Nicht zu knapp Zucker drüberstreuen (wer Preiselbeermarmelade hat, etwas weniger Zucker nehmen und stattdessen Preiselbeermarmelade, macht alles fruchtiger und lieblicher). Gut salzen, pfeffern. Mit einem randvollen Glas Rotwein ablöschen, dann mit Wasser auffüllen, bis der gesamte Topfinhalt von Flüssigkeit bedeckt ist. Einmal aufkochen lassen, Flamme runter, Deckel drauf und lang in Ruhe köcheln lassen – bis der Kohl weich ist.

Dann entdeckte ich, dass sich nach und nach ein unglaublich aromatischer Sud aus dem Wasser und Rotwein ergab, in dem der Rotkohl vor sich hin köchelte. Und erinnerte mich plötzlich an Tortellini in brodo, wie man sie in der Gegend um Modena serviert. Nämlich mit einem Kännchen Lambrusco, den man am Tisch zu Nudeln und Brühe gießt.  Auch wenn ich den Rotkohl-Sud auf keinen Fall mit einer Lambrusco getränkten Brühe vergleichen möchte – dafür ist der Sud viel zu kohlig, süß, weihnachtsgewürzintensiv und fruchtig – war mir trotzdem klar: In diesem Sud muss man eigentlich mal Tortelli servieren.

 

Nur mit was befüllt man sie? Was passt zu einem Rotkohlsud? Ente! War leider gerade keine zugegen. Dafür ein exzellenter Ricotta. Parmesan. Und Bergamotten.

Also Nudeln gemacht wie hier beschrieben – allerdings mit weniger Eiweiß und noch mehr Eigelb für einen noch feineren Teig. So dünn ausgerollt wie nur möglich. Eine Füllung aus Ricotta, Parmesan und Bergamottenabrieb angerührt. Und in die Nudeln gefüllt.

Rotkohlsud abgeschöpft und mit etwas Wasser und selbstgemachter Gemüse-Demiglace eingekocht.

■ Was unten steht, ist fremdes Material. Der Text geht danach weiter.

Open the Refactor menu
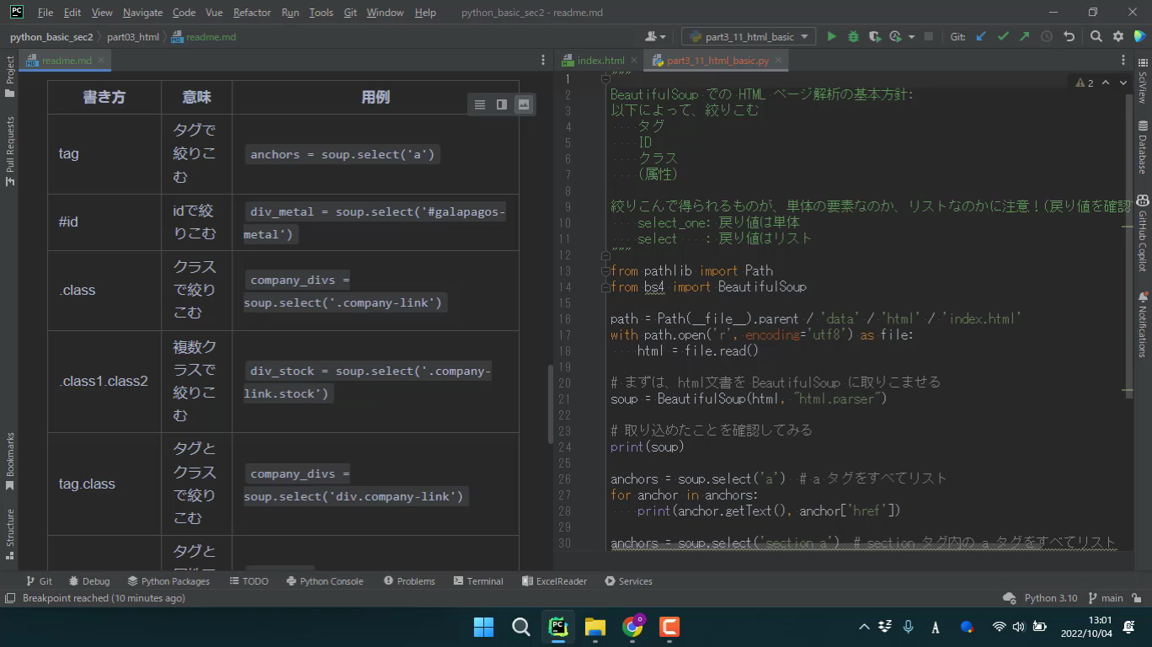 252,13
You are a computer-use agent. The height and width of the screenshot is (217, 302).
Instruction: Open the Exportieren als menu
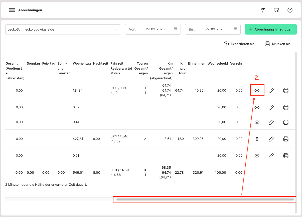tap(239, 44)
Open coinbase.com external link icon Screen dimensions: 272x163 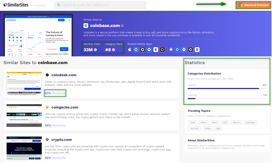pos(122,26)
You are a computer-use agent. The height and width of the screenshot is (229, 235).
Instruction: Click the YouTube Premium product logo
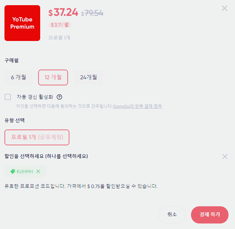point(22,23)
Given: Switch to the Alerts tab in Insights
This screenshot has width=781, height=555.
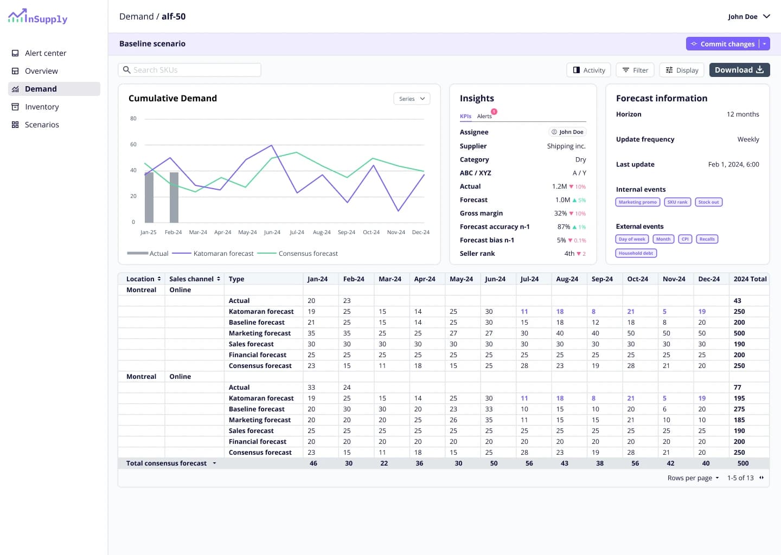Looking at the screenshot, I should pyautogui.click(x=484, y=116).
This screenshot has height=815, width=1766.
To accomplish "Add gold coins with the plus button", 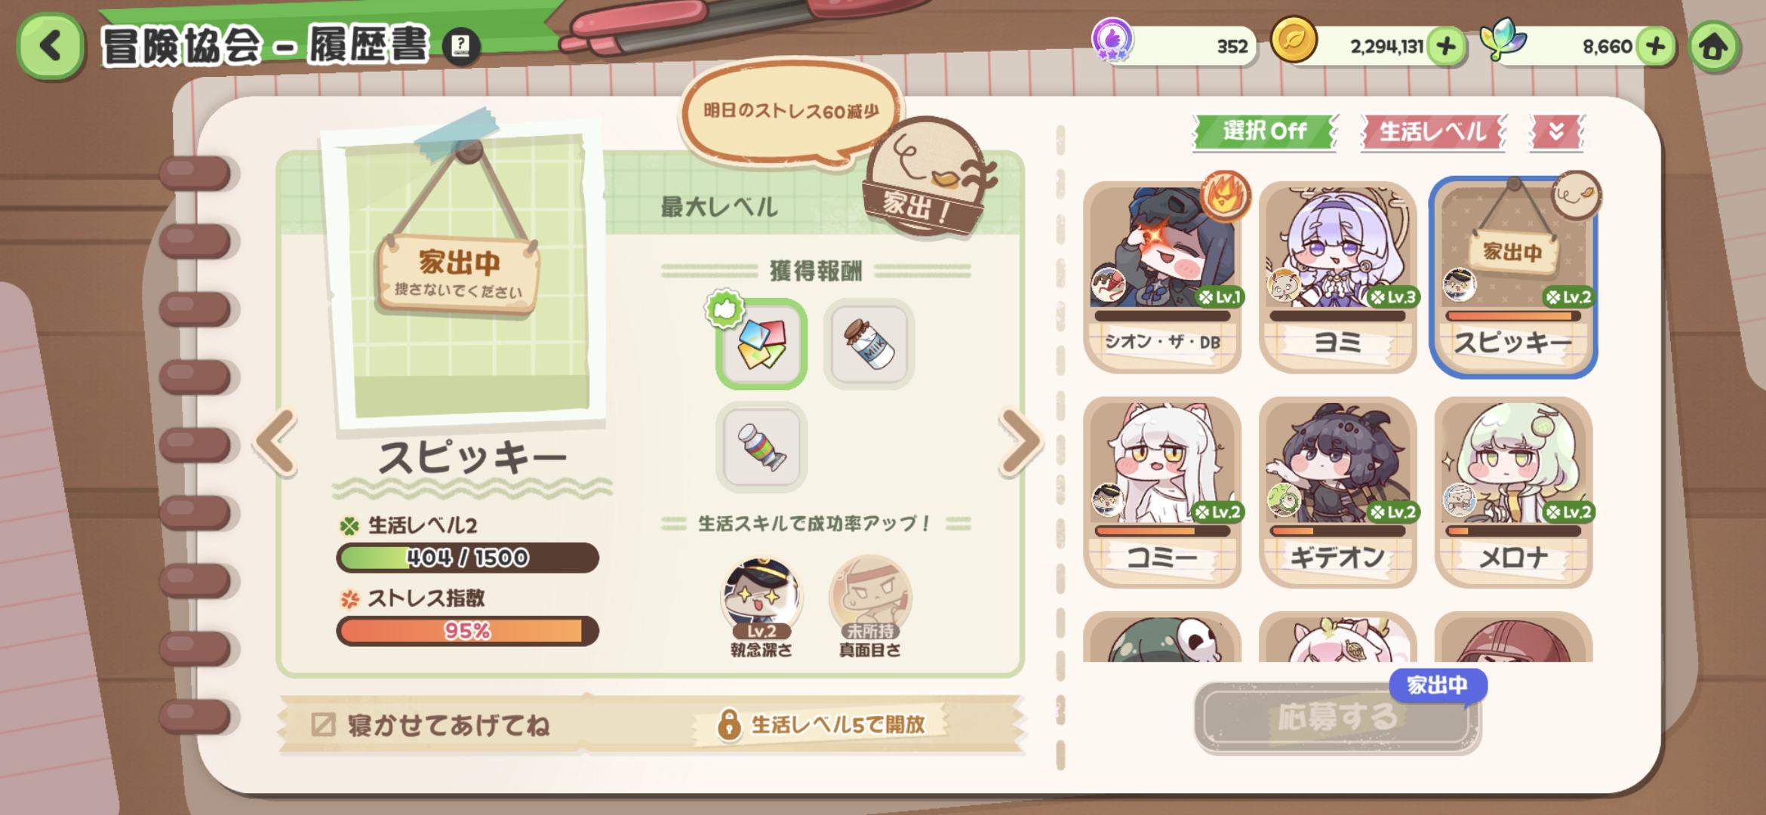I will pos(1446,47).
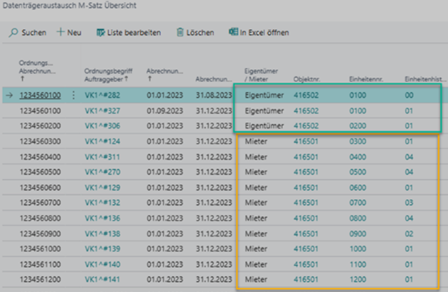This screenshot has width=448, height=292.
Task: Open record link 1234560100 in first row
Action: 40,95
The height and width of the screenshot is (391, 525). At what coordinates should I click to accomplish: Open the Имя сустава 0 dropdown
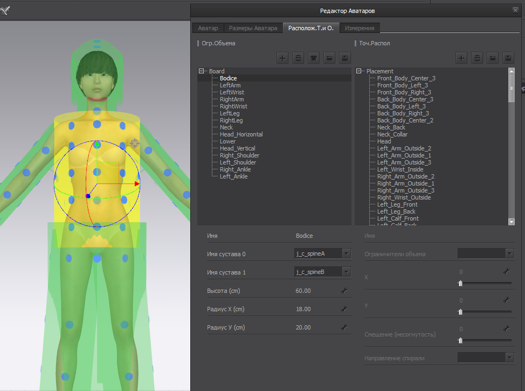click(346, 253)
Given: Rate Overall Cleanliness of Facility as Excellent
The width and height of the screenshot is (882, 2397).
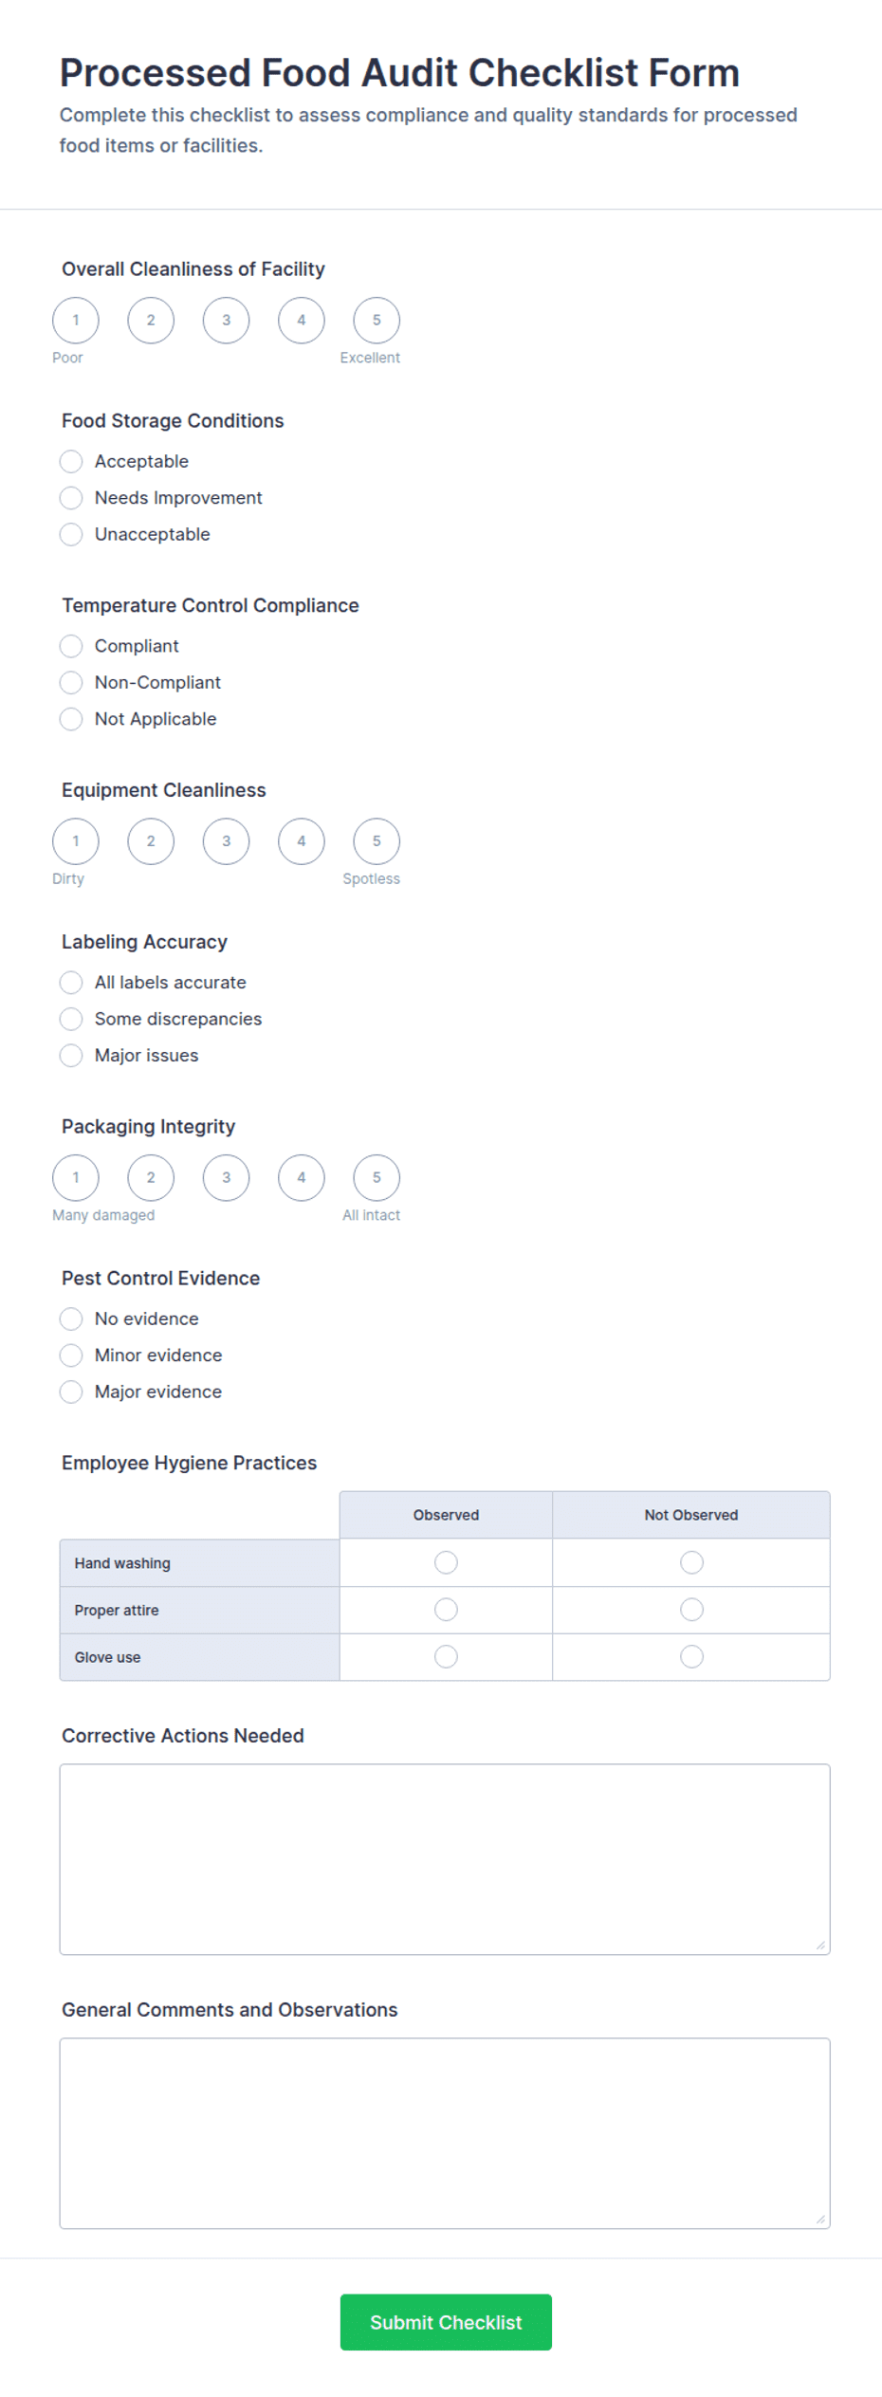Looking at the screenshot, I should [377, 321].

Mit Rotweinessig, Salz, Pfeffer, und einer kaum noch zu rekonstruierenden Mischung weiterer Gewürzjustierungen und Marmeladenbeigaben abgeschmeckt.

Nudeln gekocht, abgeseiht, in einen tiefen Teller gegeben. Den leicht eingedickten Sud in ein Kännchen gegossen. Und direkt vor dem Verzehr angegossen.

Manchmal wird über Splendido-Experimente dieser Art für immer geschwiegen. Dieses hier allerdings zieht ein in die Chronik der Geniestreiche. Gäbe es ein Splendido-Lokal, wäre dieses Gericht mit Sicherheit auf der Dezember-Vorspeisenkarte.